Tasks to complete
**1)** According to the article on the Quadrophenia musical below, where and when is the story set?
**2)** Write a continuation of the article on the Quadrophenia musical below, starting after its final sentence.

Source document
◆ ◆ ◆ ◆ ◆
- Promotional image for the 2009 UK tour
- Basis: Quadrophenia rock opera by The Who

= Quadrophenia (musical) =

Quadrophenia is a musical based on the sixth studio album by the English rock band the Who, released on 19 October 1973, and a film of the same name, released in 1979. The album was the group's second full-length rock opera, and the story reveals social, musical and psychological events from an English teenager's perspective. The music and songs were composed by Pete Townshend and the story is set in London and Brighton in 1964 and '65.

The name of the musical is a variation on the popular usage of the medical diagnostic term "schizophrenia" as dissociative identity disorder, which reflects the four distinct personalities of Jimmy, the story's protagonist, as well as the personalities of the four members of The Who.
◆ ◆ ◆ ◆ ◆
Recorded information
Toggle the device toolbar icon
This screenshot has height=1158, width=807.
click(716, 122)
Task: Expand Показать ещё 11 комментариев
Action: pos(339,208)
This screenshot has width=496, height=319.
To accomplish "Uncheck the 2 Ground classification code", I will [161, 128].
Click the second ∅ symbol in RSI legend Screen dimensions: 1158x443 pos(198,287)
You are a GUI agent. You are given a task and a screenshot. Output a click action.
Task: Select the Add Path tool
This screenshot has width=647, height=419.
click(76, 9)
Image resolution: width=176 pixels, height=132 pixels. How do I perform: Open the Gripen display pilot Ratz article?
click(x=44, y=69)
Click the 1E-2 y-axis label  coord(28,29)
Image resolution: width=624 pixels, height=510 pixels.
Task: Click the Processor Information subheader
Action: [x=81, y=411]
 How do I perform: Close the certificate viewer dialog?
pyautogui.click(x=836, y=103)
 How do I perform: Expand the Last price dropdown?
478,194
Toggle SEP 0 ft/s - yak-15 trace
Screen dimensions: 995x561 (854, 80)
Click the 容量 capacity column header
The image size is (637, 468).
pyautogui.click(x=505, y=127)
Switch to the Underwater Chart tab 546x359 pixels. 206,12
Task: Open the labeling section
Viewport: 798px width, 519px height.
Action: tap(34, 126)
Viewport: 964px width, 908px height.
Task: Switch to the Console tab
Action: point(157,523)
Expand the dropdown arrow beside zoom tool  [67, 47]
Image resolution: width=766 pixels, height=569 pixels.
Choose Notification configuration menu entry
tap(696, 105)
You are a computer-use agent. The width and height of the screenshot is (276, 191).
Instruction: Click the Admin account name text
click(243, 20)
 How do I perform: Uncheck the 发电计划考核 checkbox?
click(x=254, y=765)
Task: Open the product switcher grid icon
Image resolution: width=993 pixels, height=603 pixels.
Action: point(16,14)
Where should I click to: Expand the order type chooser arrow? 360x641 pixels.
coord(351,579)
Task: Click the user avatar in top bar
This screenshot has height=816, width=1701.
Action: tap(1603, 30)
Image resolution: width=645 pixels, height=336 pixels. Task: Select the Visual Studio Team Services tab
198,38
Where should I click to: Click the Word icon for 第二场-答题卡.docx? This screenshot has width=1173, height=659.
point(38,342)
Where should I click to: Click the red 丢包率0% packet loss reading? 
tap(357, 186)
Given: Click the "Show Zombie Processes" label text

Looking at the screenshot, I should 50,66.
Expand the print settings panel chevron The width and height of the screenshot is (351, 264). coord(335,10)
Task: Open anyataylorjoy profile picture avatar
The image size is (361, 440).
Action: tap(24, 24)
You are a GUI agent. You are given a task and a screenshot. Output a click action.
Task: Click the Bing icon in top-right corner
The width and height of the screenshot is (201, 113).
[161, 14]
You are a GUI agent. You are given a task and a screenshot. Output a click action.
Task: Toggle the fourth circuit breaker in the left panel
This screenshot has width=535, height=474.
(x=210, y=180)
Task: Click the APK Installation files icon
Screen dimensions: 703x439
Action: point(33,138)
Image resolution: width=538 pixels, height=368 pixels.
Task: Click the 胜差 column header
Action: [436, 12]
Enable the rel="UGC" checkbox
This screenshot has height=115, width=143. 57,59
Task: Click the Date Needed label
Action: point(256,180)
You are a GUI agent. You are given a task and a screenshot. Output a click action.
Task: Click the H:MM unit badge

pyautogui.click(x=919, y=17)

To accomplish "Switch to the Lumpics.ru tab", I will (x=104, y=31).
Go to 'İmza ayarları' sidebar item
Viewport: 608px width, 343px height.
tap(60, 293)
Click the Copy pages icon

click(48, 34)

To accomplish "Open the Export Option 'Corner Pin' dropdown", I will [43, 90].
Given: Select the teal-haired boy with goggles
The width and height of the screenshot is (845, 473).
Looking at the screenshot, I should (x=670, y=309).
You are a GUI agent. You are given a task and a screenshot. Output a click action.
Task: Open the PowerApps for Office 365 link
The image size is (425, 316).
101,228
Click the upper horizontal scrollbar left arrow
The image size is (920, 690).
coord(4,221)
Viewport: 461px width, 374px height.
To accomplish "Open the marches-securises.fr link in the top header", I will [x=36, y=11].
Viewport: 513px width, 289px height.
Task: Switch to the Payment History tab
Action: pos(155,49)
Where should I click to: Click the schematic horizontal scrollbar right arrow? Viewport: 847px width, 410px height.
◆ ◆ ◆ ◆ ◆
Task-by-task answers
**1)** London and Brighton, in 1964 and '65.

**2)**
==Background==
After the rock opera was released in 1973, The Who attempted to perform the album on a supporting tour. However, the effort turned out to be disastrous because of the complexity of the production. The album's music made extensive use of synthesizers and sound effects, which meant the group had to work to backing tapes for live performance. The band was constrained by playing to the tapes, and early performances were plagued by tape malfunctions. The band soon abandoned most of the rock opera in favor of their other hit songs. Only a few of the album's songs would be performed regularly on the group's subsequent tours in 1979–80, 1981, 1982, and 1989.

In Pete Townshend was approached to perform Quadrophenia for the 1996 The Prince's Trust concert at Hyde Park, London. He at first planned to perform the opera as a solo acoustic show using scenes from the film on backing screens, but after receiving offers of financing from Vespa, Townshend decided on a elaborate production. The opera was performed with a large backing band, including Roger Daltrey, John Entwistle on bass, Zak Starkey on drums, John "Rabbit" Bundrick and Jon Carin on keyboards, Simon Townshend and Geoff Whitehorn on guitar, and special guests including Phil Daniels as the Narrator/Jimmy, Gary Glitter as the Rocker, Adrian Edmondson as the Ace Face/Bellboy, Stephen Fry as the hotel manager, Trevor McDonald as the newsreader and Pink Floyd's David Gilmour as the bus driver & contributing guitarist. The band was augmented by a horn section and backing vocalists.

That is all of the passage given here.